First question: is it a good idea to use this custom metric? Is there any downside? Why I can't find anything about it on Internet?
Second question: how to implement it in Python?
This is what I tried so far:
from sklearn.metrics import f1_score
import numpy as np
y_true = [0, 0, 1, 1, 1, 1, 1, 1]
y_pred = [0, 0, 1, 1, 0, 0, 1, 1]
f1_class0 = f1_score(y_true, y_pred, pos_label=0)
f1_class1 = f1_score(y_true, y_pred, pos_label=1)
f1_weighted = f1_score(y_true, y_pred, average = 'weighted')
class_counts = np.bincount(y_true)
class_weights = class_counts / len(y_true)
inverse_class_weights = 1 - class_weights
inverse_sample_weights = np.array([inverse_class_weights[label] for label in y_true])
f1_inverse = f1_score(y_true, y_pred, average = 'weighted', sample_weight = inverse_sample_weights)
print("F1-Score for class 0:", f1_class0)
print("F1-Score for class 1:", f1_class1)
print("Weighted Average F1-Score:", f1_weighted)
print("Inverse Weighted Average F1-Score:", f1_inverse)
output:
F1-Score for class 0: 0.6666666666666666
F1-Score for class 1: 0.8
Weighted Average F1-Score: 0.7666666666666667
Inverse Weighted Average F1-Score: 0.8285714285714286
The first three metrics are correctly computed, but the custom metric is not:
I would expect a value of (0.6666666666666666 * 0.75) + (0.8 * 0.25) = 0.7
since support proportion is 0.25 for class 0 and 0.75 for class 1 (consequently "inverse support proportion" are respectively 0.75 and 0.25), while I don't understand how the value 0.8285714285714286
comes from.
Can someone please help me to understand what is going on?
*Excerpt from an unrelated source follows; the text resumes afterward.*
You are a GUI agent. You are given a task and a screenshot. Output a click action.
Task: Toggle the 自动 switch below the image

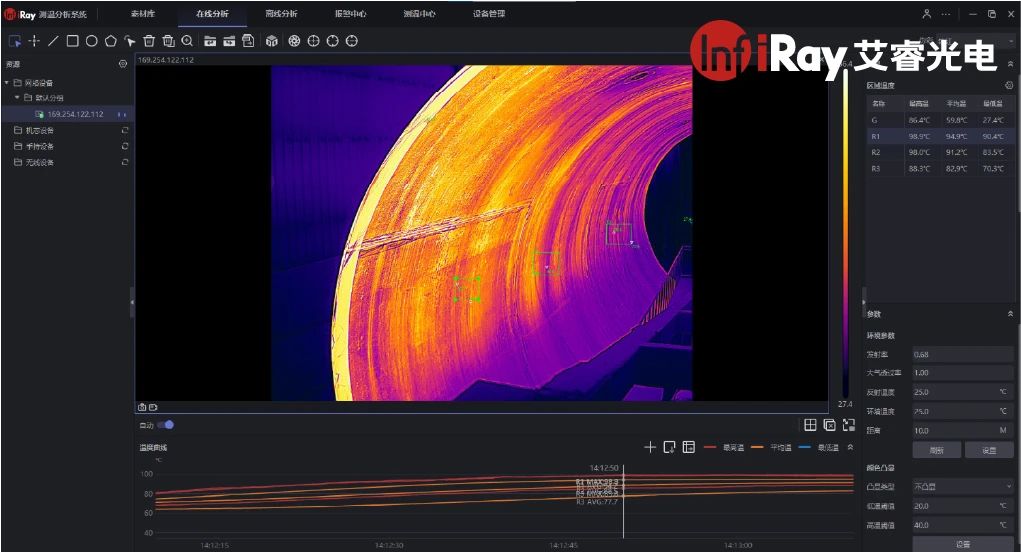pos(166,425)
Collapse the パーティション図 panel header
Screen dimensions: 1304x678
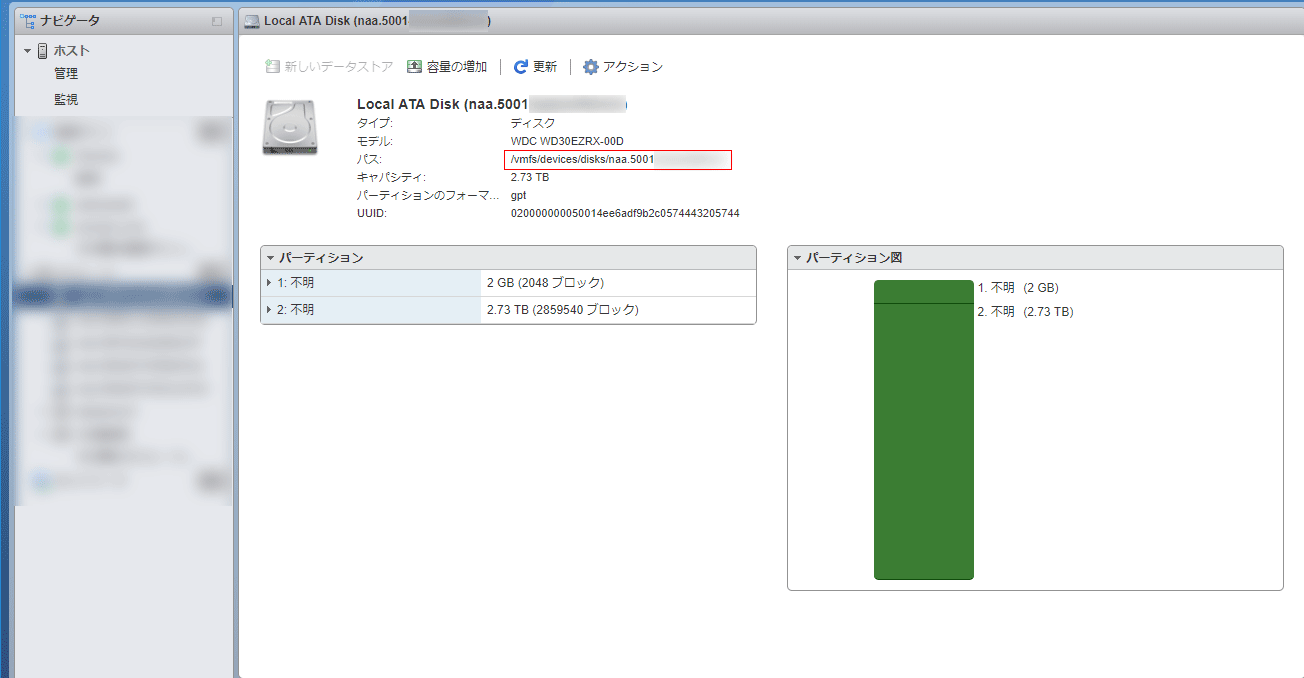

Did I make some mistakes? And above all, why did no one ever develop this metric?
With the sample_weight
parameter, you are weighting the instances. This is different from weighting the scoresfor class 1 and class 0, which is what you want to do:
class_counts = np.bincount(y_true)
inverse_class_proportions = 1 / class_counts
inverse_class_weights = inverse_class_proportions / sum(inverse_class_proportions)
f1_inverse = f1_class0 * inverse_class_weights[0] + f1_class1 * inverse_class_weights[1]
print("Inverse Weighted Average F1-Score:", f1_inverse)
Output:
Inverse Weighted Average F1-Score: 0.7
It is not that common, because it gives overproportional weight to the minority class in case the classes are extremely imbalanced.